Le Grand Prix du Canada est la septième des 21 épreuves de la saison et, même si les pilotes doivent en principe disputer sept Grands Prix avec chacun des trois groupes propulseurs qui leur sont proposés, Ferrari et Renault ont décidé d'y aller déjà avec de nouveaux moteurs, plus puissants.

Mis à jour le 8 juin 2018
Michel Marois
Michel Marois LA PRESSE

Ce ne sera pas le cas chez Mercedes. « C'était notre plan en raison de l'importance de la puissance sur ce circuit », a expliqué hier Lewis Hamilton, en point de presse. « Malheureusement, malgré tous les efforts de l'équipe, cela n'a pas été possible. Et même si les moteurs doivent en principe toujours offrir les mêmes performances, c'est évident que les nôtres seront un peu moins puissants, surtout en comparaison avec les nouveaux moteurs de nos concurrents. »

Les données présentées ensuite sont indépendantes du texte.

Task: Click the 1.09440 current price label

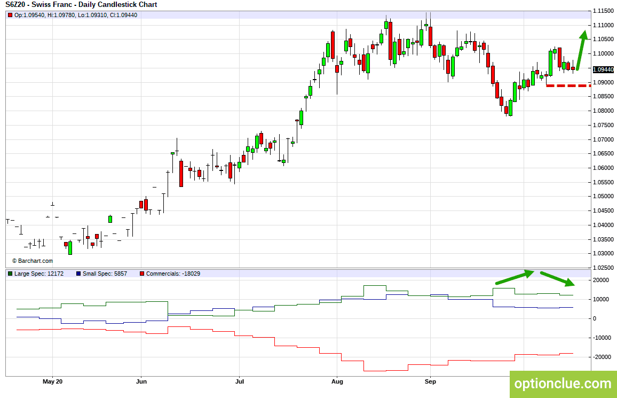Action: tap(603, 69)
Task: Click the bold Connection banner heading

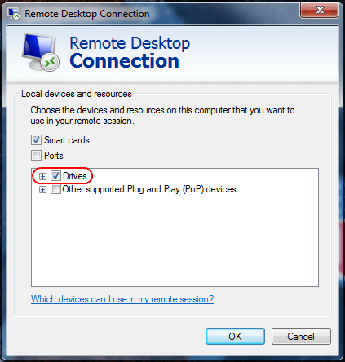Action: coord(125,60)
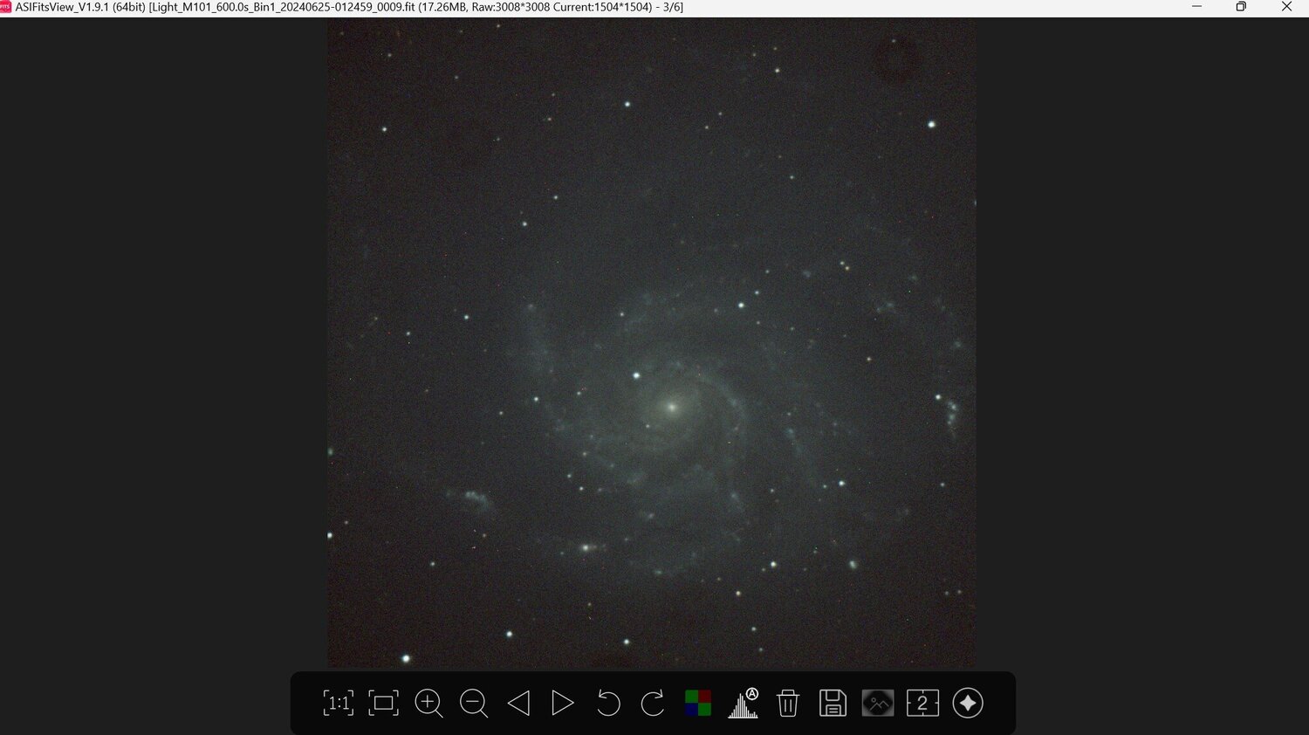
Task: Click the Bayer color matrix icon
Action: [x=697, y=702]
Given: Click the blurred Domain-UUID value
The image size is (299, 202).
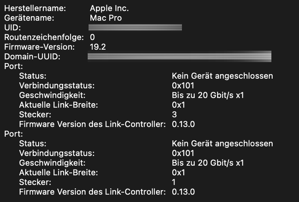Looking at the screenshot, I should 179,56.
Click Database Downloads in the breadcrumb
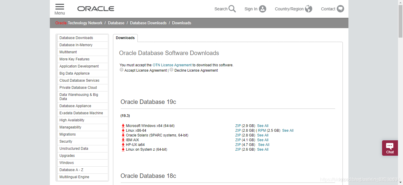Viewport: 403px width, 185px height. pyautogui.click(x=148, y=23)
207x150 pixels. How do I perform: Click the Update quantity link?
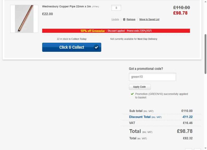coord(115,20)
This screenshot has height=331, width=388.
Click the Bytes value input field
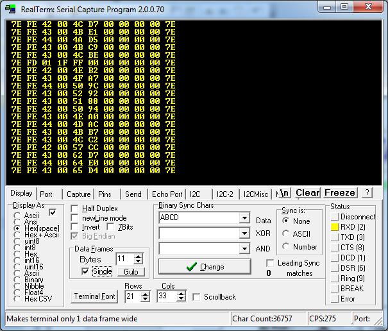pos(124,259)
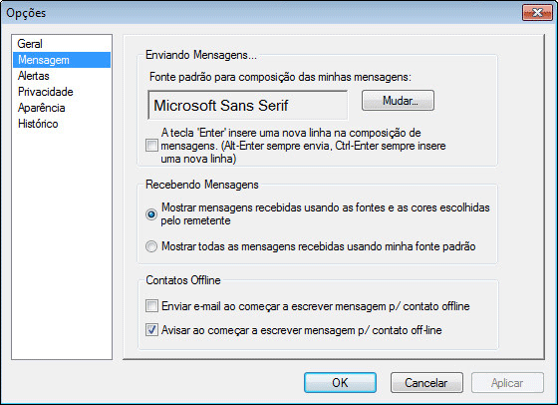
Task: Select radio for sender's fonts and colors
Action: pos(151,214)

Hamilton s'inquiète donc un peu : « Cela pourrait être un Grand Prix difficile. Ce circuit exige beaucoup de puissance et les nôtres vont atteindre leurs limites d'endurance. J'espère qu'ils seront assez fiables pour aller au bout du week-end. »

« Cela dit, j'ai quand même réussi à sauver beaucoup de kilomètres en ne roulant pas de façon excessive lors des six premiers week-ends de Grand Prix. Je crois que mon moteur est encore en excellent état. »

- Lewis Hamilton

Les groupes propulseurs de Mercedes sont réputés être les plus puissants du plateau avec près de 1000 ch. Ferrari et Renault se sont toutefois rapprochés cette saison et les nouvelles évolutions qu'ils doivent présenter cette semaine vont encore diminuer l'écart.

Mais les Mercedes, et tout particulièrement Hamilton, semblent avoir une bonne marge sur le circuit Gilles-Villeneuve. Sebastian Vettel, principal concurrent du Britannique dans la lutte pour le titre mondial, a d'ailleurs souligné : « Avec cette génération de moteurs, l'usure n'est pas vraiment un problème. La puissance reste stable pendant très longtemps, bien plus en tout cas que ce que nous demandons aux moteurs. »

LES YEUX SUR LA MARQUE DE SCHUMACHER

Déjà six fois vainqueur à Montréal, Hamilton pourrait égaler dimanche la marque de sept victoires de Michael Schumacher. Le quadruple champion du monde, qui avait remporté la première victoire de sa carrière sur le circuit Gilles-Villeneuve en 2007, a dominé les trois dernières présentations de l'épreuve.

« C'est certainement l'un de mes Grands Prix préférés, sinon mon préféré, a-t-il avoué. Cette première victoire remonte à très, très longtemps, mais je me souviens que cela avait été le week-end le plus extraordinaire de ma vie jusque-là !

« J'adore le site, la ville, et le public m'a toujours soutenu avec enthousiasme. Mais honnêtement, je ne peux expliquer pourquoi j'ai obtenu tant de succès ici. La nature de certains circuits convient mieux à mon style de pilotage et celui-ci est vraiment de ceux-là !

« Ce n'est pourtant pas un circuit difficile, avec ses longues lignes droites et ses chicanes, mais j'aime rouler près des murs, aller toujours à la limite, et c'est ce qu'il faut faire ici pour obtenir de bons résultats. »

Qu'il soit gêné ou pas par la puissance de son moteur, Lewis Hamilton sera assurément encore le favori du Grand Prix du Canada, dimanche.